_Textauszug_
* * * *
# Helft mir bitte



## Freakfire (2. Dezember 2004)

Ich weiß nicht wo ich es hinschreiben sollte dann habe ich es einfach dahin geschrieben
Hallo ich habe mir vor kurzem Fireworks MX 2004 geholt weil ich weiß das man da Banner und Avatars machen kann und Logos natürlich. Nur bin ich ein absoluter anfänger nicht mal das ich weiß überhaupt nicht wie ich Banner usw. machen kann. Bitte kannmir einer helfen und mir sagen wie ich solche sachen machen kann Banner uns so wo ein Lauftext drin ist oder so bitte helft mir. Bitte


----------



## Tobias Menzel (2. Dezember 2004)
* * * *
_Ausgewählte Datensätze_
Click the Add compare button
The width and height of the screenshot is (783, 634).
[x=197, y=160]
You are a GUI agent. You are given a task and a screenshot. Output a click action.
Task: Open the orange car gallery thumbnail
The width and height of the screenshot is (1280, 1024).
* * * *
_Arbeitsanweisungen_
[1] Welches Programm hat sich Freakfire laut dem Forenthread „Helft mir bitte“ vor kurzem besorgt?
[2] Setzen Sie den Forenthread zu Fireworks MX 2004 nach der letzten gezeigten Zeile fort.
Die Datensätze stammen aus einer anderen Quelle als der Text.

_Lösungen_
[1] Fireworks MX 2004.

[2]
Mal ehrlich: Ich verstehe nicht, wie sich jemand eine Software für über 400 Euro zulegen kann, wenn er/sie nicht Willens oder in der Lage ist, sich mit der Bedienung selbiger auseinanderzusetzen. ... zumal es im Web genügend Tutorials und Anleitungen für fast alle Anwendungen im Grafikbereich gibt. Was erwartest Du, dass Dir jemand einen kompletten Crashkurs in Grafikverarbeitung und Webdesign verpasst? Da bist Du hier wohl leider an der falschen Stelle. Lies die Anleitung, probiere rum, und wenn spezifische Probleme auftauchen, findest Du hier bestimme Hilfe, wenn Du konkrete Fragen stellst.

Gruß
.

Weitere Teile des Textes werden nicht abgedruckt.